What you have to do: Only an exact copy of the entries, stripped of pictures, will serve as the answer.
● ● ● ● ●
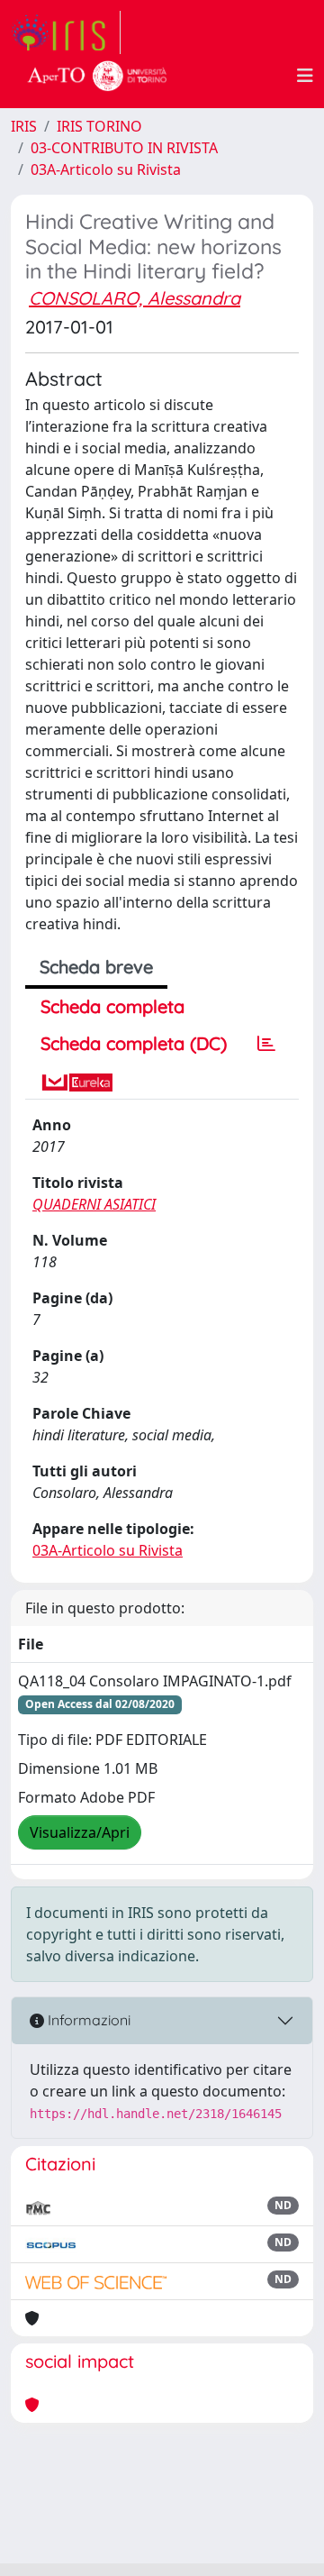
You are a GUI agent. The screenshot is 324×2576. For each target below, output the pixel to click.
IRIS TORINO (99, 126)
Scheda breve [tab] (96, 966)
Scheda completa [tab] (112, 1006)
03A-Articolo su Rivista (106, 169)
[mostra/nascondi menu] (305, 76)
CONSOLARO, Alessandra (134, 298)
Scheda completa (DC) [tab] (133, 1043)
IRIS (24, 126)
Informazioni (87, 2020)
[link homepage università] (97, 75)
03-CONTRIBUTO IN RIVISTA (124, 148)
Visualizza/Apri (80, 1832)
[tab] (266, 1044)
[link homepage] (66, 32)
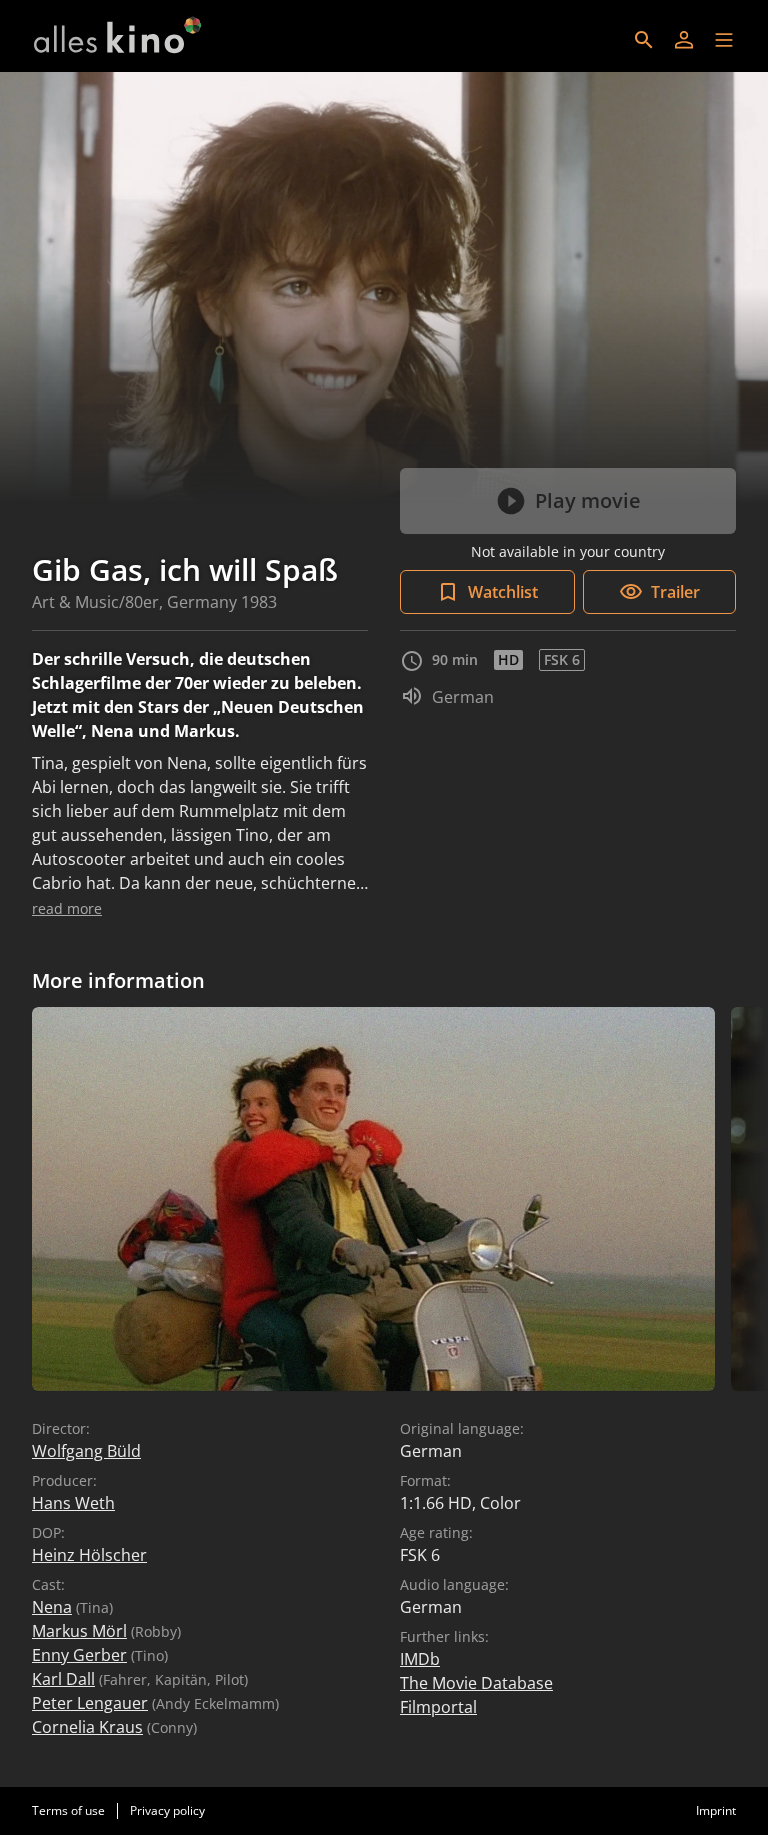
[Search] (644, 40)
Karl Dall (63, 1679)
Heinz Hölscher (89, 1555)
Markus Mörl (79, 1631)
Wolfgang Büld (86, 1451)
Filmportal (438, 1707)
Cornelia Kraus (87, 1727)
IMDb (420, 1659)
● ● ● ● ●
The answer:
You are a GUI agent. The screenshot is 324×2576. For each target below, output the pixel to click.
IRIS TORINO (99, 126)
Scheda breve [tab] (96, 966)
Scheda completa [tab] (112, 1006)
03A-Articolo su Rivista (106, 169)
[mostra/nascondi menu] (305, 76)
CONSOLARO, Alessandra (134, 298)
Scheda completa (DC) [tab] (133, 1043)
IRIS (24, 126)
Informazioni (87, 2020)
[link homepage università] (97, 75)
03-CONTRIBUTO IN RIVISTA (124, 148)
Visualizza/Apri (80, 1832)
[tab] (266, 1044)
[link homepage] (66, 32)
[Search] (644, 40)
Karl Dall (63, 1679)
Heinz Hölscher (89, 1555)
Markus Mörl (79, 1631)
Wolfgang Büld (86, 1451)
Filmportal (438, 1707)
Cornelia Kraus (87, 1727)
IMDb (420, 1659)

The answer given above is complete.